From here the pieces really started coming together quickly and we could immediately see how all the four main protagonists – Hellboy, Liz, Abe and Johann – would work together. We also wanted to ensure that the inexplicable and seemingly random events of the comic were portrayed as gameplay elements too.


This led to the creation of the Deck of Doom! This is a deck of cards that triggers particular events as the BPRD agents explore the location. The event can be anything from a surprise attack by a monster to a spooky mist that rolls in to obscure line of sight. Due to the random nature of the Deck of Doom, you’ll never know what to expect when playing a mission and you can replay them for different experiences.


WORK IN PROGRESS. Artwork and text subject to approval.

Even better, as the game grows with new monsters or expansions, they’ll each come with their own set of cards so you can customise your deck for unique actions. This is something that’s expanded further in the exciting BPRD Archives (and we’ll cover that in a future blog).

With the basics down, it was time to call in a top games designer and that’s where James M. Hewitt from Needy Cat Games enters the action. In tomorrow’s blog we’ll discuss how James developed and shaped the game into what we have now.

Remember, Hellboy: The Board Game will be hitting Kickstarter on April 25th. We’ve got a very exciting opening pledge level planned, so make sure you don’t miss out. What’s more, next week will be Hellboy Week across the Mantic Blog and social media. Find out more about the game, see the miniatures and plenty more!


  1. If I were any more excited for this I would literally (and I do mean literally) explode!

  2. This should be great! And while you mention Mars Attacks, Rob, are you guys going to do anything more with that?

  3. Hi folks!
    Like many I’m really excited about this project. There are a lot of exciting and creative aspects coming together, James M. Hewitt’s experience in (as he puts it) “Rules, mechanics, systems, whatever”, Mantic’s passion for miniatures and great settings to put them in and, of course, Mike’s Hellboy, simply put the best damn fiction by our generation’s Lovecraft.

    I do have one concern though. As a professional game and graphic designer, I’m confident these fine folks will make the most of Kickstarter’s ravenous gaming community, but as a UX designer and storyteller I’m wondering if the rich tapestry of Hellboy mythos and powerful narrative will find its place within the game. If the miniatures and game mechanics dominate, leaving the storytelling aspect behind, I fear your efforts will result in a “set of rules with a commercial skin slapped on to it.” Let’s hope not!

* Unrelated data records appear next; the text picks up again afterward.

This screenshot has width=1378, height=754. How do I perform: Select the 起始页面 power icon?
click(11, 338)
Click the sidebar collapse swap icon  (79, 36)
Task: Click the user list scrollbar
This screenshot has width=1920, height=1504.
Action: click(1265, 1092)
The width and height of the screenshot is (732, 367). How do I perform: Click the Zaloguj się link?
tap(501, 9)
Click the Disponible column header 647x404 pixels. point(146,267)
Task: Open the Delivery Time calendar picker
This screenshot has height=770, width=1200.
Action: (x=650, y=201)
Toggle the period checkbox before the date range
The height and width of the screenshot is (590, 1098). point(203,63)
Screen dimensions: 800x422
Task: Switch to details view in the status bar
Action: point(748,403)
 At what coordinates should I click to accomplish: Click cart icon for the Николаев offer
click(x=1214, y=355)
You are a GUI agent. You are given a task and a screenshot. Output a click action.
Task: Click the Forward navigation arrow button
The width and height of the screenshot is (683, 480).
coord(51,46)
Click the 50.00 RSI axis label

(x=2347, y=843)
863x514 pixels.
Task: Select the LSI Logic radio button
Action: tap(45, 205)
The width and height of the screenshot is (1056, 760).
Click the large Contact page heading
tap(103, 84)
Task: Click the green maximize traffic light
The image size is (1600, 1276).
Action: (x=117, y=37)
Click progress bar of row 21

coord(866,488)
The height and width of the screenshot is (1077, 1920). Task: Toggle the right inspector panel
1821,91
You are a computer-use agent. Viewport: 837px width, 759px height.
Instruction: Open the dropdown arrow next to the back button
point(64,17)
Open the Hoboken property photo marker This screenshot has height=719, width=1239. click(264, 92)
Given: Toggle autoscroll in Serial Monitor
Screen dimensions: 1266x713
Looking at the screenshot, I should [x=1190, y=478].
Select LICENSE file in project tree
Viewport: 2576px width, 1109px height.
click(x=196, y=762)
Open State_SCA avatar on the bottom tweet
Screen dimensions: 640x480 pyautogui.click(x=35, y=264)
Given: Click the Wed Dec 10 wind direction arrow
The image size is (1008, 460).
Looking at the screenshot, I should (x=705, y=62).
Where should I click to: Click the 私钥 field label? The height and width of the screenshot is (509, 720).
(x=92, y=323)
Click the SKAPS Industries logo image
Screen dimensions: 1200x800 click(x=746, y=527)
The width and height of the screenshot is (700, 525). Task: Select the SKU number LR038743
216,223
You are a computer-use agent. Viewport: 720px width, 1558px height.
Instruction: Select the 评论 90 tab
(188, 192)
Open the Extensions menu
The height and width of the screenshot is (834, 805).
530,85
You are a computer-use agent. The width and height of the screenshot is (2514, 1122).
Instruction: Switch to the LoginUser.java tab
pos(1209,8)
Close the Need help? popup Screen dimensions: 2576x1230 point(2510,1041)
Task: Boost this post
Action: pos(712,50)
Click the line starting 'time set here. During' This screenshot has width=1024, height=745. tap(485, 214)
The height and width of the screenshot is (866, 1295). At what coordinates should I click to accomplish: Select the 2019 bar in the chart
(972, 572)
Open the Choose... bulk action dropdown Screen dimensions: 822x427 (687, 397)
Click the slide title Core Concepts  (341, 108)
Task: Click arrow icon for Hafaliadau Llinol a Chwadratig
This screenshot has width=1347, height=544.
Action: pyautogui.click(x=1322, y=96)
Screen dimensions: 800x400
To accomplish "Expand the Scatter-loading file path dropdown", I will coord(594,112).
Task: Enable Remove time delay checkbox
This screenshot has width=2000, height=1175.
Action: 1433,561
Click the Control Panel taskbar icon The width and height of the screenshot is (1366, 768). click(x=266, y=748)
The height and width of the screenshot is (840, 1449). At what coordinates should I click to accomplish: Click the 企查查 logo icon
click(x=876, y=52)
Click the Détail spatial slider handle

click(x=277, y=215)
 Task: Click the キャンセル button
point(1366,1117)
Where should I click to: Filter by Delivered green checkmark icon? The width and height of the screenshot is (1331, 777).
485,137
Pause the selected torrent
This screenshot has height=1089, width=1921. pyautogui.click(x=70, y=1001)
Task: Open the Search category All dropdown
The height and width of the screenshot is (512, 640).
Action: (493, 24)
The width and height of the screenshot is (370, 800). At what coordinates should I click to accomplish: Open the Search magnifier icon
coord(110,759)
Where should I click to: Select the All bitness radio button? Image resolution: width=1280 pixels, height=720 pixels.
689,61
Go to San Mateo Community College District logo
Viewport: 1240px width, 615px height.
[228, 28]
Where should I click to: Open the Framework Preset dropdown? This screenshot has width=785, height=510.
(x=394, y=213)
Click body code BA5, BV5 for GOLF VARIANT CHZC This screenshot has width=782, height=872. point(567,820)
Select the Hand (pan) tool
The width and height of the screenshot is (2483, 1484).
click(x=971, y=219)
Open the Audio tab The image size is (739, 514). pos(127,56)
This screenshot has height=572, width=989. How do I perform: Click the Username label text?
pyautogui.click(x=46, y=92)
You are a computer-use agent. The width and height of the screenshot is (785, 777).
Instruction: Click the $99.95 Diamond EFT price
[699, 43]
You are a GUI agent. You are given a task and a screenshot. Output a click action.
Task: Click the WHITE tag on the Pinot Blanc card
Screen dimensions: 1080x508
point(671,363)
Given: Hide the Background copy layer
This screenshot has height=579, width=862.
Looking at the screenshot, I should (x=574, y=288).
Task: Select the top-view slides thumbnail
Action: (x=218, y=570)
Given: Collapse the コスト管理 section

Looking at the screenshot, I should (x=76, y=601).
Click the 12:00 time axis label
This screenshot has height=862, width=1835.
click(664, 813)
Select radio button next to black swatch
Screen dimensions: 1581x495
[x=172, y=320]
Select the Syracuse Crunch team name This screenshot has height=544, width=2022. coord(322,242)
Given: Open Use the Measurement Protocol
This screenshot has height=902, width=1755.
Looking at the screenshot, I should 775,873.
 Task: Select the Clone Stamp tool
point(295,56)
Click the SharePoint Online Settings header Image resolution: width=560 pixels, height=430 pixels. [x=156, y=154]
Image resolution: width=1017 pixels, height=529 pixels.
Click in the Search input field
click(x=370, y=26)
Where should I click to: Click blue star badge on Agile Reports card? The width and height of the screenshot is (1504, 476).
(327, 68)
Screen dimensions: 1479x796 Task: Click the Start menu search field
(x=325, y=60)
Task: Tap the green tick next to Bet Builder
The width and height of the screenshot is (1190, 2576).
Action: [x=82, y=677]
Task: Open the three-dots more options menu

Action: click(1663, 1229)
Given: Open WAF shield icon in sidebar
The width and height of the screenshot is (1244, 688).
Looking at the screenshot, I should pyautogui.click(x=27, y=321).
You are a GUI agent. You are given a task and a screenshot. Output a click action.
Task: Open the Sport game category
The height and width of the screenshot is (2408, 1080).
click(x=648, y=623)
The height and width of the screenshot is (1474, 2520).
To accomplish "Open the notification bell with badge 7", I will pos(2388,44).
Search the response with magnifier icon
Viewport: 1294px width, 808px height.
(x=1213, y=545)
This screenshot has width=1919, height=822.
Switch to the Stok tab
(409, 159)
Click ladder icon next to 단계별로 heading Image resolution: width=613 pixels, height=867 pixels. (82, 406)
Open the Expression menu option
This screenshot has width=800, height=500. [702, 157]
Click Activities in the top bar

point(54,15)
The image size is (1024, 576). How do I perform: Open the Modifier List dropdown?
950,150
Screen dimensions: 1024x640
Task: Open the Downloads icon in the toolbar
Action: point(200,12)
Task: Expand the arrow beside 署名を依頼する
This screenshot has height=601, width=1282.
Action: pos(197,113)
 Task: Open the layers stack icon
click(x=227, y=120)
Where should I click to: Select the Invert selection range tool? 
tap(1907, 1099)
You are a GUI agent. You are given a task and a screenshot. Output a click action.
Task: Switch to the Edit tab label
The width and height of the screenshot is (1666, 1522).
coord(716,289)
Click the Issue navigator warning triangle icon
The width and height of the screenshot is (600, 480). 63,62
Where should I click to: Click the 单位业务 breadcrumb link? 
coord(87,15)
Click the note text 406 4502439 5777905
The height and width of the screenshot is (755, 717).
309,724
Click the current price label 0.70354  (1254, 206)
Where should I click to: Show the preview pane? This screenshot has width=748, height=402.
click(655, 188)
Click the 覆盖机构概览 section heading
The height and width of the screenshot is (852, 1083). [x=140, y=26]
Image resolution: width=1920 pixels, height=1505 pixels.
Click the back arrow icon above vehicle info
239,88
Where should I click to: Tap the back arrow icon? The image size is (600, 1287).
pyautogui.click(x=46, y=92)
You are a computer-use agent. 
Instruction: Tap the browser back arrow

    So, good luck, guys. I’ll be the first to back this awe-inspiring frog-slaying fire-starting KS campaign!

    • Hi Marcel – we’ve got a blog going up today that explains how the story-telling element will work. There’s a very unique way of telling the scenarios that we feel fits in with the Hellboy universe perfectly.

    • Thanks @Rob! I read (in the next blog entry) that the emphasis will be on mystery solving and not on combat, which by itself I guess already prevents it from becoming a “miniature battle game.” Yay! Tapping right into the heart of what Hellboy is about – love it!

  4. In my very personal opinion, the cards would look better if the frames of the comics were straight instead of tilted.
    They still would have the “graphic novel” look while avoiding unusable triangular spaces at the margins.